The Natural Language Processing / Information Extraction Program (NLP/IE)
The Natural Language Processing / Information Extraction (NLP/IE) Program (PIs: Genevieve Melton-Meaux, MD, MA and Serguei Pakhomov, PhD) at the University of Minnesota Institute for Health Informatics is a team of investigators, postdoctoral researchers, programmers, and students who work together on natural language processing (NLP) for a variety of clinical and biomedical tasks. We use NLP/IE to process, extract, and encode information from unstructured biomedical and clinical texts, including clinical texts from the electronic health record. These techniques are then leveraged to support the invention of new healthcare and research applications and the investigation of healthcare interventions.

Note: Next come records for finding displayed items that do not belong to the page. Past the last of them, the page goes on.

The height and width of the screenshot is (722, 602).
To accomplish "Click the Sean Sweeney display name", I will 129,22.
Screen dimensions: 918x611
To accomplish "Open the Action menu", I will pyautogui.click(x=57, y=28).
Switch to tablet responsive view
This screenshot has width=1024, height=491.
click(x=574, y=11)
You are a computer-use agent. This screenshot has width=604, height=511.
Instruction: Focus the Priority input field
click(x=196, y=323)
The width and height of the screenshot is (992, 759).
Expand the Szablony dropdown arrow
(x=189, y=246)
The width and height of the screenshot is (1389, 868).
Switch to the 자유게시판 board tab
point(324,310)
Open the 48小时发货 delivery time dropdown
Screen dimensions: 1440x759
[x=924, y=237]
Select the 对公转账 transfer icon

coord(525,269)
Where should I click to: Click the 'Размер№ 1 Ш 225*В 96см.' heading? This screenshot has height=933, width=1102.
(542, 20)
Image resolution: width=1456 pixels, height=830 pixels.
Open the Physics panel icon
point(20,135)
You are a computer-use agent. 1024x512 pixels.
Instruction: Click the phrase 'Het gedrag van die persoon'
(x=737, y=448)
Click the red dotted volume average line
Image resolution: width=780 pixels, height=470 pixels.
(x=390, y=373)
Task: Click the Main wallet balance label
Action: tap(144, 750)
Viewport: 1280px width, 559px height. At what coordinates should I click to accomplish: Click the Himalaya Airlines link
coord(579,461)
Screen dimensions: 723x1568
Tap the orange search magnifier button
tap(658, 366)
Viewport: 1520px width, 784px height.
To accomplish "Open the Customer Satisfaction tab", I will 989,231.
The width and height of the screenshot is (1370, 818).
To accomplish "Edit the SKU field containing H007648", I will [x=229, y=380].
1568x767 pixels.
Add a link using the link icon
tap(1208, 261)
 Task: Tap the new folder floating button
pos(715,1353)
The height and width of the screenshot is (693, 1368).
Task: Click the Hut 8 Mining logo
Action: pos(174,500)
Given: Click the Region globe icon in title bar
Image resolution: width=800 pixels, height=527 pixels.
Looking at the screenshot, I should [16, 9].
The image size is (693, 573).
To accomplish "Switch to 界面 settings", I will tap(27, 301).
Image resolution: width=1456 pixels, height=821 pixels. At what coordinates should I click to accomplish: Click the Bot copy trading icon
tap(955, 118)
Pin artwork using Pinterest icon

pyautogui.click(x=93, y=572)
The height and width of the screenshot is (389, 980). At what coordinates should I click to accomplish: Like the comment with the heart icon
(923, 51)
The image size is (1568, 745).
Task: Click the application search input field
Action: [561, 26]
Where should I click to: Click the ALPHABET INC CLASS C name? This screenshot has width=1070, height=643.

Current active areas of NLP/IE research for our group include redundancy detection in clinical texts; biomedical semantic similarity and relatedness measures; acronym, abbreviation, and symbol disambiguation; semantic role labeling; automated monitoring of adverse drug events; language use patterns in patients with neurological diseases, tools for interoperability and integration of NLP systems, and specialized modules for different types of clinical texts. In addition, our group is developing an open-source biomedical and clinical UIMA-based NLP/IE pipeline application, BioMedICUS (BioMedical Information Collection and Understanding System), tailored for clinical and translational researchers. We have several NLP/IE resources related to our projects publicly available for other researchers.